The task: Reproduce every one of these records line for line, changing nothing.

Text and item location entries
====

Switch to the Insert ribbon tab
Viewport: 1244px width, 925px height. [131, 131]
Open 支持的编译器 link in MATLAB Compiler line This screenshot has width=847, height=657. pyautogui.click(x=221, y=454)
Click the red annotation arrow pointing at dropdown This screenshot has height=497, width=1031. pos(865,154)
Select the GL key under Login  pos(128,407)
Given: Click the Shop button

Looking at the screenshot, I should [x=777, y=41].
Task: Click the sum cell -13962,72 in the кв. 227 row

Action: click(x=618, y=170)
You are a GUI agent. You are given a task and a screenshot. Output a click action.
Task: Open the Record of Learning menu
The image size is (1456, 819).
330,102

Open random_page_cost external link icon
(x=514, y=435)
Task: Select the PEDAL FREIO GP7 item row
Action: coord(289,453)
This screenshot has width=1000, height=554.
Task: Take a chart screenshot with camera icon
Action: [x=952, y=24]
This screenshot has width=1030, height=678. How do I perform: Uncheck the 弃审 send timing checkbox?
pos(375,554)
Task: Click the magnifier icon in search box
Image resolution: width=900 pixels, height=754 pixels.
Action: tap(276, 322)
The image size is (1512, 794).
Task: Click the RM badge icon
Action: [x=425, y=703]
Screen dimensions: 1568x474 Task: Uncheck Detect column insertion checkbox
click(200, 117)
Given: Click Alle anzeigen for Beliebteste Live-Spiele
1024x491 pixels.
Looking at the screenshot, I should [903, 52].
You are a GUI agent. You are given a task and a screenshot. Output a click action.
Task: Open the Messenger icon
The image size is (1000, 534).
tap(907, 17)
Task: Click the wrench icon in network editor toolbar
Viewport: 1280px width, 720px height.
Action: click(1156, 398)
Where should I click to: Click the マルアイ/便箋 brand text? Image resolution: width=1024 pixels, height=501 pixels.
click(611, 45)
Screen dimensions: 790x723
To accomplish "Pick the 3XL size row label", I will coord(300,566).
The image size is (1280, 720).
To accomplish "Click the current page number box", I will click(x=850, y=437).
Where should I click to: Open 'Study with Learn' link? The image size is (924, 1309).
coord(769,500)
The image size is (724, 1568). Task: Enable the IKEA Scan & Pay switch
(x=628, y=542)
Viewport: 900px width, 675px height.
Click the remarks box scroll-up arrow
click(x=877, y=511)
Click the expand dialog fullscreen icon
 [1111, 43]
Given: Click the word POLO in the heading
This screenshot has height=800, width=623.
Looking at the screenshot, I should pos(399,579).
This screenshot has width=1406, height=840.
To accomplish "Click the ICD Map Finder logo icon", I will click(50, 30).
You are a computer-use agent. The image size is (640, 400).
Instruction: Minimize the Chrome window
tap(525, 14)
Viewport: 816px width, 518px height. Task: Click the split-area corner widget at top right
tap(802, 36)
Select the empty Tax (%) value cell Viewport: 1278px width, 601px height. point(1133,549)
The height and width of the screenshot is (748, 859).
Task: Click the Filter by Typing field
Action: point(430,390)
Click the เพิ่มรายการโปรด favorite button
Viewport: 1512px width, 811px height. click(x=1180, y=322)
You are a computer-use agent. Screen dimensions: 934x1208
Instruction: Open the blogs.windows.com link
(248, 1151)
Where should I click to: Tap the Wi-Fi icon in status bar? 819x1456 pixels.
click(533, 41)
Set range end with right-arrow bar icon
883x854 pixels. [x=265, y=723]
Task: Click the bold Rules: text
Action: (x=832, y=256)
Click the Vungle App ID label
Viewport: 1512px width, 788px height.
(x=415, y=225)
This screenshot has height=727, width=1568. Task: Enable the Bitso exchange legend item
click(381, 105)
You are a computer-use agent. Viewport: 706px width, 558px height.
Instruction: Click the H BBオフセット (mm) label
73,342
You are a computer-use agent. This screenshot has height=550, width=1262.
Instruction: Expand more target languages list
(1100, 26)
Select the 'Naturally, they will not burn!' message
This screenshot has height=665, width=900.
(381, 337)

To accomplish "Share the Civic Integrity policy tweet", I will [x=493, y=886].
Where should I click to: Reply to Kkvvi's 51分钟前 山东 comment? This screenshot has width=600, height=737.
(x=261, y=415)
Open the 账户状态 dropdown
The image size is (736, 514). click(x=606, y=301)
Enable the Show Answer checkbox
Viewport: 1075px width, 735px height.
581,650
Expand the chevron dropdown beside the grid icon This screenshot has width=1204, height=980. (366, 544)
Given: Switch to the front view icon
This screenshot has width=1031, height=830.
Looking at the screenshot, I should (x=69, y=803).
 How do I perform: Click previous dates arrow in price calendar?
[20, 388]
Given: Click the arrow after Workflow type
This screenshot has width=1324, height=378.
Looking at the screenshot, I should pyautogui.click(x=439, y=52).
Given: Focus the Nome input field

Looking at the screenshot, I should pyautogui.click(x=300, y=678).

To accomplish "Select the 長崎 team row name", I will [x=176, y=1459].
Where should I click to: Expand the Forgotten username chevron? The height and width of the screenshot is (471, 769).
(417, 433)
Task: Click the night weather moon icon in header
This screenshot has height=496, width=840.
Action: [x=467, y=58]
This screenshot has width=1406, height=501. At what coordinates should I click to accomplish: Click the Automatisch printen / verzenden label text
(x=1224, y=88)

====

Response to this task:
Switch to the Insert ribbon tab
Viewport: 1244px width, 925px height. [131, 131]
Open 支持的编译器 link in MATLAB Compiler line This screenshot has width=847, height=657. pyautogui.click(x=221, y=454)
Click the red annotation arrow pointing at dropdown This screenshot has height=497, width=1031. pos(865,154)
Select the GL key under Login  pos(128,407)
Given: Click the Shop button

Looking at the screenshot, I should [x=777, y=41].
Task: Click the sum cell -13962,72 in the кв. 227 row

Action: click(x=618, y=170)
You are a GUI agent. You are given a task and a screenshot. Output a click action.
Task: Open the Record of Learning menu
The image size is (1456, 819).
330,102

Open random_page_cost external link icon
(x=514, y=435)
Task: Select the PEDAL FREIO GP7 item row
Action: coord(289,453)
This screenshot has width=1000, height=554.
Task: Take a chart screenshot with camera icon
Action: [x=952, y=24]
This screenshot has width=1030, height=678. How do I perform: Uncheck the 弃审 send timing checkbox?
pos(375,554)
Task: Click the magnifier icon in search box
Image resolution: width=900 pixels, height=754 pixels.
Action: tap(276, 322)
The image size is (1512, 794).
Task: Click the RM badge icon
Action: [x=425, y=703]
Screen dimensions: 1568x474 Task: Uncheck Detect column insertion checkbox
click(200, 117)
Given: Click Alle anzeigen for Beliebteste Live-Spiele
1024x491 pixels.
Looking at the screenshot, I should [903, 52].
You are a GUI agent. You are given a task and a screenshot. Output a click action.
Task: Open the Messenger icon
The image size is (1000, 534).
tap(907, 17)
Task: Click the wrench icon in network editor toolbar
Viewport: 1280px width, 720px height.
Action: click(1156, 398)
Where should I click to: Click the マルアイ/便箋 brand text? Image resolution: width=1024 pixels, height=501 pixels.
click(611, 45)
Screen dimensions: 790x723
To accomplish "Pick the 3XL size row label", I will coord(300,566).
The image size is (1280, 720).
To accomplish "Click the current page number box", I will click(x=850, y=437).
Where should I click to: Open 'Study with Learn' link? The image size is (924, 1309).
coord(769,500)
The image size is (724, 1568). Task: Enable the IKEA Scan & Pay switch
(x=628, y=542)
Viewport: 900px width, 675px height.
Click the remarks box scroll-up arrow
click(x=877, y=511)
Click the expand dialog fullscreen icon
 [1111, 43]
Given: Click the word POLO in the heading
This screenshot has height=800, width=623.
Looking at the screenshot, I should pos(399,579).
This screenshot has width=1406, height=840.
To accomplish "Click the ICD Map Finder logo icon", I will click(50, 30).
You are a computer-use agent. The image size is (640, 400).
Instruction: Minimize the Chrome window
tap(525, 14)
Viewport: 816px width, 518px height. Task: Click the split-area corner widget at top right
tap(802, 36)
Select the empty Tax (%) value cell Viewport: 1278px width, 601px height. point(1133,549)
The height and width of the screenshot is (748, 859).
Task: Click the Filter by Typing field
Action: point(430,390)
Click the เพิ่มรายการโปรด favorite button
Viewport: 1512px width, 811px height. click(x=1180, y=322)
You are a computer-use agent. Screen dimensions: 934x1208
Instruction: Open the blogs.windows.com link
(248, 1151)
Where should I click to: Tap the Wi-Fi icon in status bar? 819x1456 pixels.
click(533, 41)
Set range end with right-arrow bar icon
883x854 pixels. [x=265, y=723]
Task: Click the bold Rules: text
Action: (x=832, y=256)
Click the Vungle App ID label
Viewport: 1512px width, 788px height.
(x=415, y=225)
This screenshot has height=727, width=1568. Task: Enable the Bitso exchange legend item
click(381, 105)
You are a computer-use agent. Viewport: 706px width, 558px height.
Instruction: Click the H BBオフセット (mm) label
73,342
You are a computer-use agent. This screenshot has height=550, width=1262.
Instruction: Expand more target languages list
(1100, 26)
Select the 'Naturally, they will not burn!' message
This screenshot has height=665, width=900.
(381, 337)

To accomplish "Share the Civic Integrity policy tweet", I will [x=493, y=886].
Where should I click to: Reply to Kkvvi's 51分钟前 山东 comment? This screenshot has width=600, height=737.
(x=261, y=415)
Open the 账户状态 dropdown
The image size is (736, 514). click(x=606, y=301)
Enable the Show Answer checkbox
Viewport: 1075px width, 735px height.
581,650
Expand the chevron dropdown beside the grid icon This screenshot has width=1204, height=980. (366, 544)
Given: Switch to the front view icon
This screenshot has width=1031, height=830.
Looking at the screenshot, I should (x=69, y=803).
 How do I perform: Click previous dates arrow in price calendar?
[20, 388]
Given: Click the arrow after Workflow type
This screenshot has width=1324, height=378.
Looking at the screenshot, I should pyautogui.click(x=439, y=52).
Given: Focus the Nome input field

Looking at the screenshot, I should pyautogui.click(x=300, y=678).

To accomplish "Select the 長崎 team row name", I will [x=176, y=1459].
Where should I click to: Expand the Forgotten username chevron? The height and width of the screenshot is (471, 769).
(417, 433)
Task: Click the night weather moon icon in header
This screenshot has height=496, width=840.
Action: [x=467, y=58]
This screenshot has width=1406, height=501. At what coordinates should I click to accomplish: Click the Automatisch printen / verzenden label text
(x=1224, y=88)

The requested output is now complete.